Model Calibrations and How to Find Them

AKA: When a model gives you a prediction, how confident is it?

Screenshot 2025-05-08 at 10.35.30 AM.png

First, let’s motivate why we would want confidence scores.

If your LLM-as-a-judge says a LLM-generated code doesn’t contain insecure or backdoor code before submitting to a PR, wouldn’t it be great to be certain that the output actually does not contain those things if the confidence score is above a threshold?

If an agent is about to execute an action execute a credit card transaction, wouldn’t it be great to aligned with what its owner would do (and if it’s unsure of what its owner would do and is less confident, route to a human)?

This is what confidence scores come in, where a model’s prediction is used if the score is above a certain threshold, and discarded (and the system routed to a human) otherwise.

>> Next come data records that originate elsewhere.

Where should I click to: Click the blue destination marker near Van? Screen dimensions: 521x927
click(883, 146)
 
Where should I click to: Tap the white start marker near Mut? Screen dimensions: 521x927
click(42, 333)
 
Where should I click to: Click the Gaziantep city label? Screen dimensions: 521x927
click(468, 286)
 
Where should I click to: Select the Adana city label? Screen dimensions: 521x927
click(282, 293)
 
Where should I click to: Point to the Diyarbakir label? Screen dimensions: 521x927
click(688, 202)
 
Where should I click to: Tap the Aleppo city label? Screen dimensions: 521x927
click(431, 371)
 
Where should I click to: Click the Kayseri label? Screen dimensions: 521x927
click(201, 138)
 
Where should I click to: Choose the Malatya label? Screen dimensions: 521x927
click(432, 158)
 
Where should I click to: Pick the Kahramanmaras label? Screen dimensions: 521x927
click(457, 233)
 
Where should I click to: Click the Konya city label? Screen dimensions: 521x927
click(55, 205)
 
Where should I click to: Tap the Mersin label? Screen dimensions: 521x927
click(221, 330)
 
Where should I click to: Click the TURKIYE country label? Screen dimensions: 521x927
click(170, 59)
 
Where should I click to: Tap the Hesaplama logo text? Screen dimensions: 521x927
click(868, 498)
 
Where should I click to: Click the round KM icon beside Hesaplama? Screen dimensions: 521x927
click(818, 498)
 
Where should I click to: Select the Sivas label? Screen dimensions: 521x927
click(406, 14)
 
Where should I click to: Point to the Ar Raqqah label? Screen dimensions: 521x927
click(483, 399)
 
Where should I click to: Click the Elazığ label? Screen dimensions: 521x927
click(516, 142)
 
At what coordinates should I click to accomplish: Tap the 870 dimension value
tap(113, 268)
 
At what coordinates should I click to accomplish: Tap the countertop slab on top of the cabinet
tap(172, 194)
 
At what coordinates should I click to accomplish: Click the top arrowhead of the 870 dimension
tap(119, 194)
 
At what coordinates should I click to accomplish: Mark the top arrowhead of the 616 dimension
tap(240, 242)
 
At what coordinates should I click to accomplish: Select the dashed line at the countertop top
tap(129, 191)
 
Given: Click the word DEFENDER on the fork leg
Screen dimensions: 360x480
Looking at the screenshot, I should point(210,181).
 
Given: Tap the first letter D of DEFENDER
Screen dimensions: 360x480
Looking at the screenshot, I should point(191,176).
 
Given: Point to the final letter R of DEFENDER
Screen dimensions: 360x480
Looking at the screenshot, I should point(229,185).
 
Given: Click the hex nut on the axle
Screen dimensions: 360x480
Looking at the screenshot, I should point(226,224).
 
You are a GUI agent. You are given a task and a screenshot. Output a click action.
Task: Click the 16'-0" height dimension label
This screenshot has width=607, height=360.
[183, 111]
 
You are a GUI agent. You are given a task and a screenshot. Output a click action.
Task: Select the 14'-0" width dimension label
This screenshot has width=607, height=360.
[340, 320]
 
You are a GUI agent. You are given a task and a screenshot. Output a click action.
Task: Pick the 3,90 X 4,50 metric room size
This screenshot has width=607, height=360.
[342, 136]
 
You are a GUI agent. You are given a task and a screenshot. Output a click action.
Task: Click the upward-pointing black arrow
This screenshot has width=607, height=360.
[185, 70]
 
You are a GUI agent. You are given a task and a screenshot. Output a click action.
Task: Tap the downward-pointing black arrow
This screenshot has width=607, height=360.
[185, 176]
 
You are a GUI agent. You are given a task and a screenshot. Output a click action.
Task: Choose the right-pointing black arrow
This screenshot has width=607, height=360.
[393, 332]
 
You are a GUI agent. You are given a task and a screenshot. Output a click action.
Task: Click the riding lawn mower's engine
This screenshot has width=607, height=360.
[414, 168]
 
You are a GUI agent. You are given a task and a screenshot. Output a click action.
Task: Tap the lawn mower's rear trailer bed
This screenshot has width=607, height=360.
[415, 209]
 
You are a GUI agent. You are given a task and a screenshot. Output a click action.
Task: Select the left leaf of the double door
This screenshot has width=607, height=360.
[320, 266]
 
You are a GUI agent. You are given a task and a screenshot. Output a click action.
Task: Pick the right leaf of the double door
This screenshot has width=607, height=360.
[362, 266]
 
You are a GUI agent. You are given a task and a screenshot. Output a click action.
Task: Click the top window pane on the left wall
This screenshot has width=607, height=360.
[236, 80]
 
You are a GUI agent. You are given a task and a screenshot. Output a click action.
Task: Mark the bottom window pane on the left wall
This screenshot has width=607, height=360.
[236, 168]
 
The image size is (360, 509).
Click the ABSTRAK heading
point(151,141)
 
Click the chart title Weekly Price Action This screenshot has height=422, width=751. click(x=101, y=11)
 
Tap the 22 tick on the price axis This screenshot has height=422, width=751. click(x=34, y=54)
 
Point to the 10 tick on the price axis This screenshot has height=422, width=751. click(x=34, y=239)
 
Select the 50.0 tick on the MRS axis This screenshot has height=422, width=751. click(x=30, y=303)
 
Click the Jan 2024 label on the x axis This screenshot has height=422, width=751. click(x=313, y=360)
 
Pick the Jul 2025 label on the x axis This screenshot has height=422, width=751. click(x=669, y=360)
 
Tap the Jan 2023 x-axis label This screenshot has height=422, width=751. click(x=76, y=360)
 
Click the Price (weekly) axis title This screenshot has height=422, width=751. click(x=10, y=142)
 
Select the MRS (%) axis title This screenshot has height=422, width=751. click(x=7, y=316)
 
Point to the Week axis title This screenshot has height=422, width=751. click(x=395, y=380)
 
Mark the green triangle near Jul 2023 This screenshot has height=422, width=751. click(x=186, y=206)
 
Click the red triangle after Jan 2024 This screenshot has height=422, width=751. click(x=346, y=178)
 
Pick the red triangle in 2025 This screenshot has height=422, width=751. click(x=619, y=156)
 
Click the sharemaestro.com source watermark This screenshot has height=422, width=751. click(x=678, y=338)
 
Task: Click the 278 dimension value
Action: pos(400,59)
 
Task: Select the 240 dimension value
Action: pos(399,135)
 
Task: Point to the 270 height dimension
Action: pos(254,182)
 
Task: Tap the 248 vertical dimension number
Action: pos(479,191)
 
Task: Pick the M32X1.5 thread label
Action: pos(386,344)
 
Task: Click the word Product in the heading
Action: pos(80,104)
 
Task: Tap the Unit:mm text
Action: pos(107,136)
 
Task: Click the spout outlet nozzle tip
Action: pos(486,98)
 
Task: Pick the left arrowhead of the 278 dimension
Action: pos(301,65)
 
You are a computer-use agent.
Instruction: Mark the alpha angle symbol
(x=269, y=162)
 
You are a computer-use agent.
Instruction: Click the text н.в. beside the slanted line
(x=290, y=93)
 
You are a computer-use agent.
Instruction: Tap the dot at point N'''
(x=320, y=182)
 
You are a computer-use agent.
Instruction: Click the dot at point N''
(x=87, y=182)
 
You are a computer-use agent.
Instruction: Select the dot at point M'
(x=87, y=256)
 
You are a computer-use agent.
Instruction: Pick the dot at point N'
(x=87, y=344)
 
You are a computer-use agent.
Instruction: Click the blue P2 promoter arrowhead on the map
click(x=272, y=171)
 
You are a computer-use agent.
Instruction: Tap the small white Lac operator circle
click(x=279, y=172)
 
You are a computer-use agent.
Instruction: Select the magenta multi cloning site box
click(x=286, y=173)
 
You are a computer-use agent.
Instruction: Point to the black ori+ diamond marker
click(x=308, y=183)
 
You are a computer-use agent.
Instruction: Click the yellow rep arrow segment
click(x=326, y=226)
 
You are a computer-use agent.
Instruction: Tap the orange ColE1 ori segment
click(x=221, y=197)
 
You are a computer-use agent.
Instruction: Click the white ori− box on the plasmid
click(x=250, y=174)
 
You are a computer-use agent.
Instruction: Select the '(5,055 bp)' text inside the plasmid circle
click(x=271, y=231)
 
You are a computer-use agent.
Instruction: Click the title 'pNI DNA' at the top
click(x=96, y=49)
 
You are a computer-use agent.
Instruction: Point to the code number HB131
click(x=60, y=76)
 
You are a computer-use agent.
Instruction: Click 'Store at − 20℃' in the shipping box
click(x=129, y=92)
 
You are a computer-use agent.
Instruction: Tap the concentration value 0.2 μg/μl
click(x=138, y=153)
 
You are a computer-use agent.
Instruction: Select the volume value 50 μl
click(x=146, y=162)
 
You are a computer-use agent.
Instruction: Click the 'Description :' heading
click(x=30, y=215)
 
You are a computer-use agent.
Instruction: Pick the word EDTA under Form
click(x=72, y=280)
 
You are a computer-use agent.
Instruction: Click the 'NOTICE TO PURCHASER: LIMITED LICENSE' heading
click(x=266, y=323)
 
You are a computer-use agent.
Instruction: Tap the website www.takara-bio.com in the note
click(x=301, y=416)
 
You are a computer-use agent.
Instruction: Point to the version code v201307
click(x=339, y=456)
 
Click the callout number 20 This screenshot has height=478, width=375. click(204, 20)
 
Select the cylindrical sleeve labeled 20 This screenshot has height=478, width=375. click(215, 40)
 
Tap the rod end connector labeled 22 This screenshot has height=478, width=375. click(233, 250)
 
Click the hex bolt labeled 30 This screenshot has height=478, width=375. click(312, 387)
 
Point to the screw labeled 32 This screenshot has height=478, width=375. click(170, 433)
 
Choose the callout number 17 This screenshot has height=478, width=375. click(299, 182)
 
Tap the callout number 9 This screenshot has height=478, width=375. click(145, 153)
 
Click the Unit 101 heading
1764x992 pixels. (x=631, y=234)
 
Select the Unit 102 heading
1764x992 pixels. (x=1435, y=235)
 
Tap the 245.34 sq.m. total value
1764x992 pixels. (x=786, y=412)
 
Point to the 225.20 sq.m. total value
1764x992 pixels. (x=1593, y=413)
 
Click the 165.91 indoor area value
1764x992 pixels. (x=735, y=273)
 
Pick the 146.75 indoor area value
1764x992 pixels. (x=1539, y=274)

How to get confidence scores in black box models

Use sampling consistency as a proxy for calibrated probability scores.

What this means:

For a given LLM call, sample the LLM N times.
Take the response that occurs most often - let’s call this prediction p.
Calculate the semantic similarity of p with the responses the LLMs gave.
Take the average of the semantic similarities, and use that as the confidence score.

The method uses observed consistency (established through multiple model calls at different temperatures on the same question) and self-reflection consistency (established through follow up model calls that clarify accuracy of an initial given answer). The method is evaluated by showing the performance of the uncertainty scores in predicting answer accuracy and also on its usefulness for improving model performance in general.

How will I know what threshold to use?

At a high level, you’d want an evaluation dataset of the task at hand, which the model sometimes gets wrong. (Note: If it gets 100% on the eval task all the time, then confidence scores might not be needed if the eval task is representative of prod!).

Run your calibration scores algorithm on an evaluation dataset of the task at hand, and calculate the accuracy/precision/recall of the model’s predictions above the confidence threshold. You’d of course want to keep an eye out on number of predictions below the threshold - else your human annotators or ML team will be slammed with predictions to review!